**Task requirements**
Only the lines from the one containing "You are a computer-use" through the end of the listing belong in the answer, repeated exactly, with no pictures.

**Records provided**

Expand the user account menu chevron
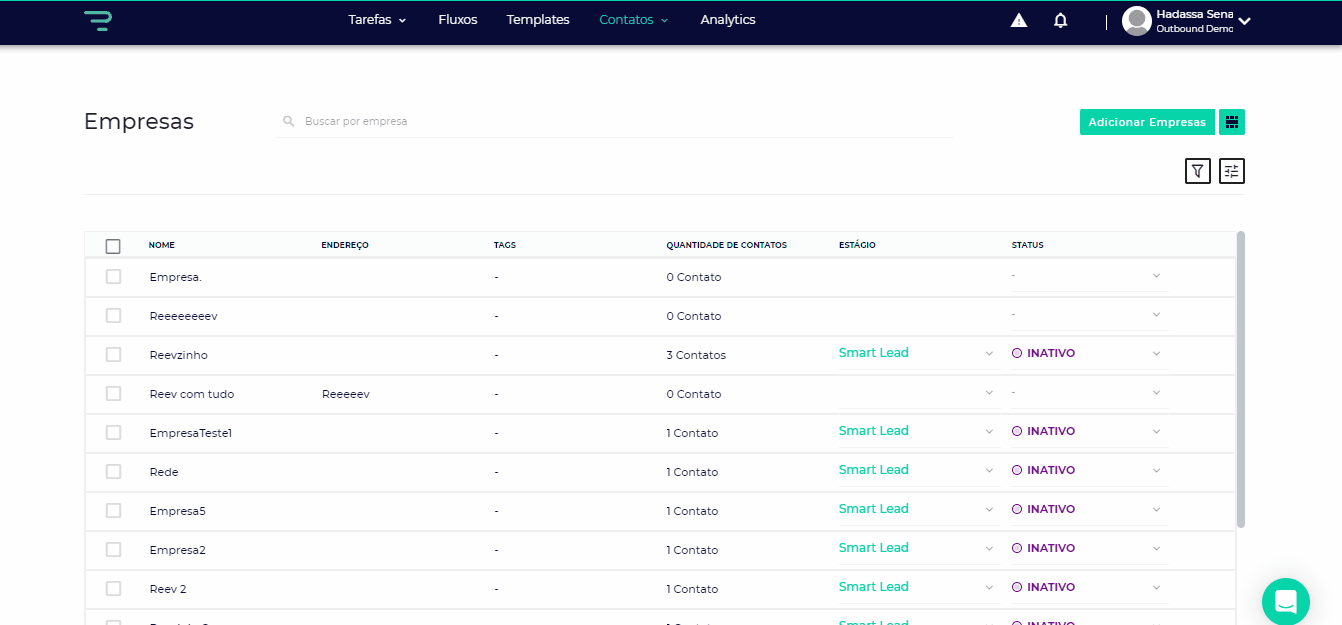This screenshot has width=1342, height=625. click(1245, 21)
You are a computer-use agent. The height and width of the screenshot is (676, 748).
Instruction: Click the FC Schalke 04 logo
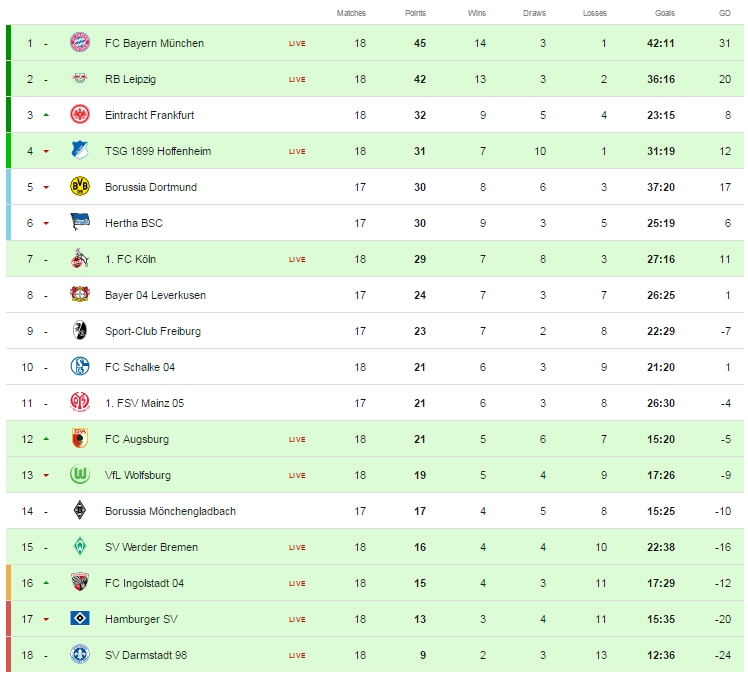tap(80, 367)
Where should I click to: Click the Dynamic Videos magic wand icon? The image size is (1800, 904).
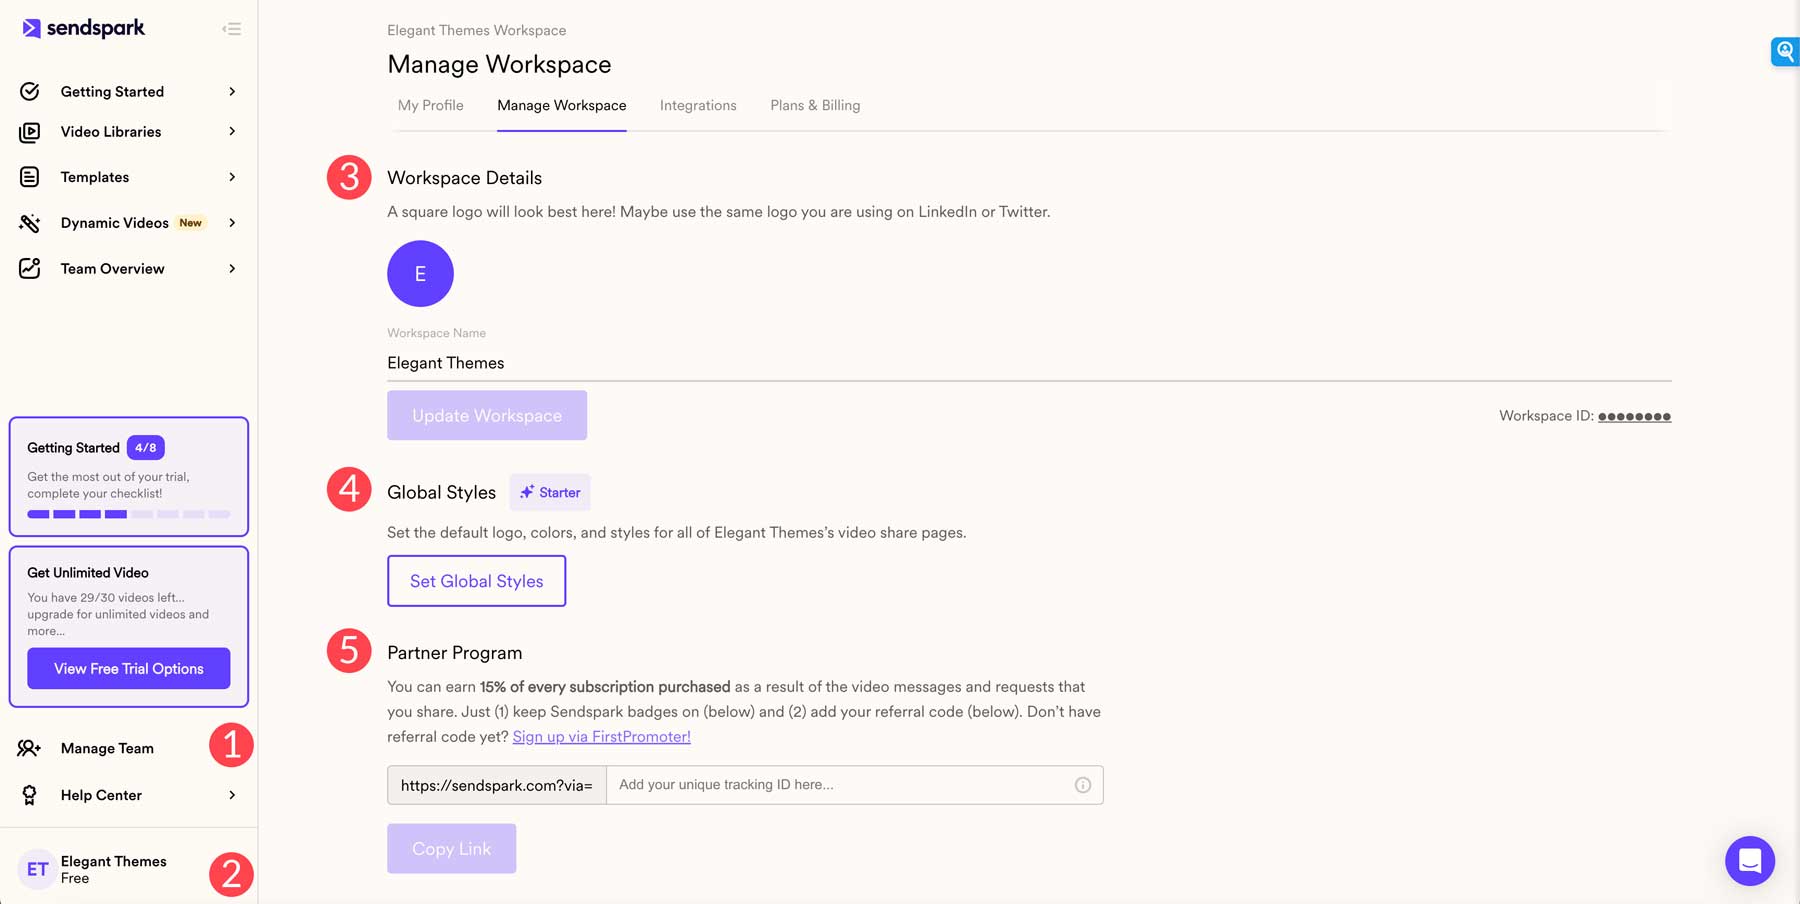click(x=30, y=223)
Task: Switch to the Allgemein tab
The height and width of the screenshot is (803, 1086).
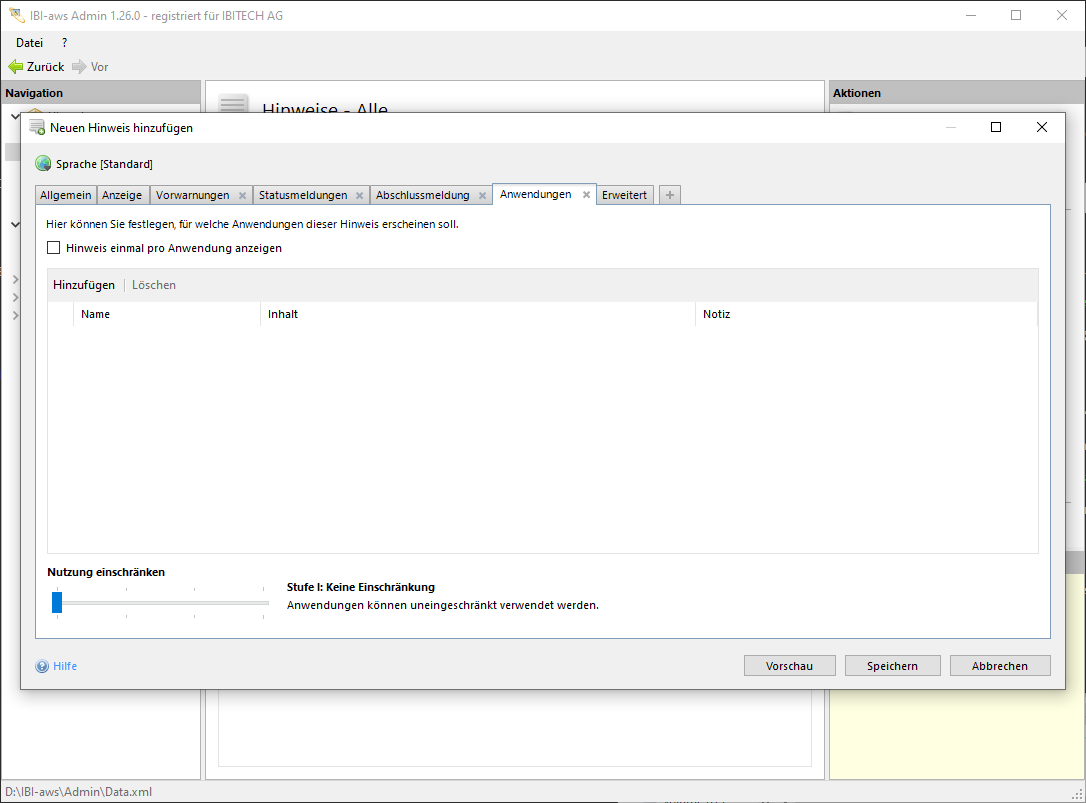Action: coord(66,195)
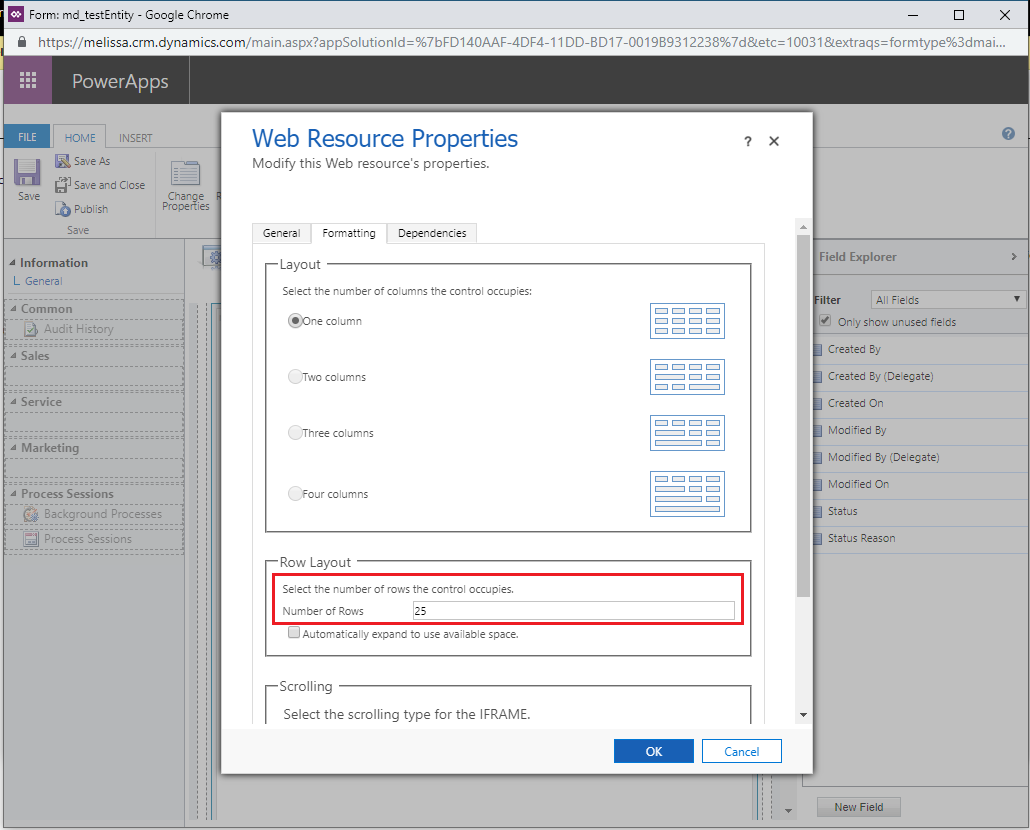Viewport: 1030px width, 830px height.
Task: Click the dialog help question mark
Action: (748, 141)
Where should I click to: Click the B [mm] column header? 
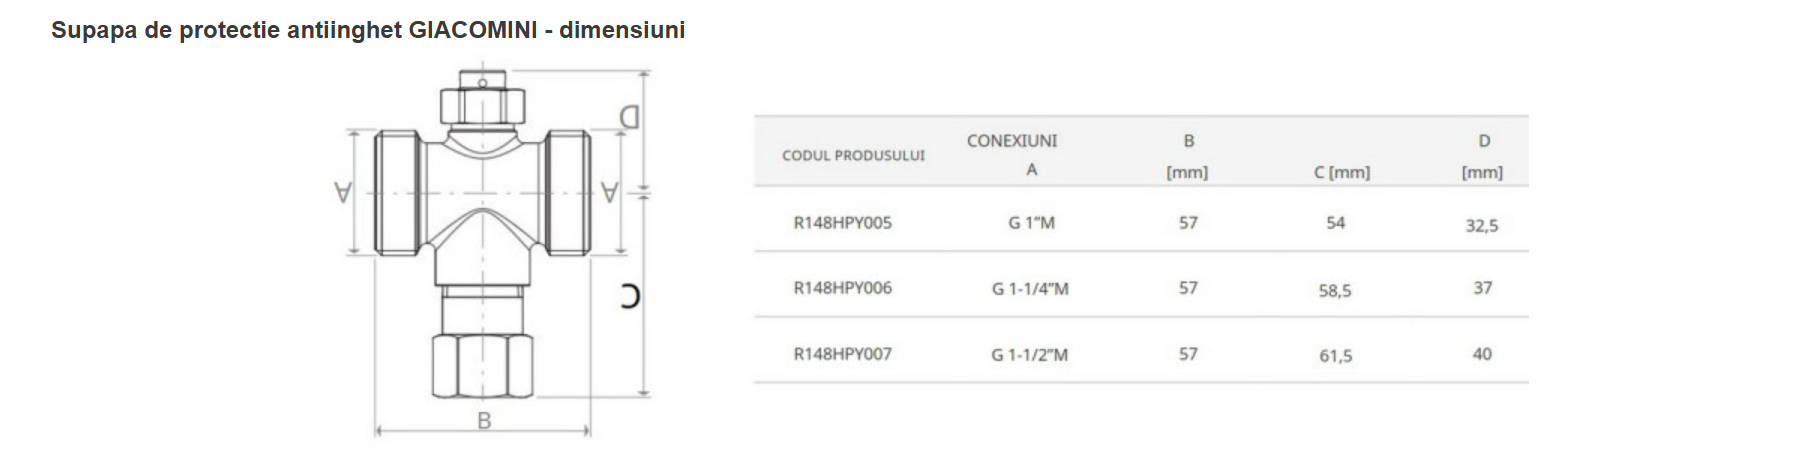click(1187, 156)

**Output for this task**
You are a computer-use agent. The height and width of the screenshot is (676, 748).
Instruction: Click the FC Schalke 04 logo
tap(80, 367)
Where should I click to: Click the Dynamic Videos magic wand icon? The image size is (1800, 904).
click(x=30, y=223)
Task: Switch to the Allgemein tab
The height and width of the screenshot is (803, 1086).
Action: coord(66,195)
Viewport: 1030px width, 830px height.
Task: Click the dialog help question mark
Action: (748, 141)
Where should I click to: Click the B [mm] column header? 
click(1187, 156)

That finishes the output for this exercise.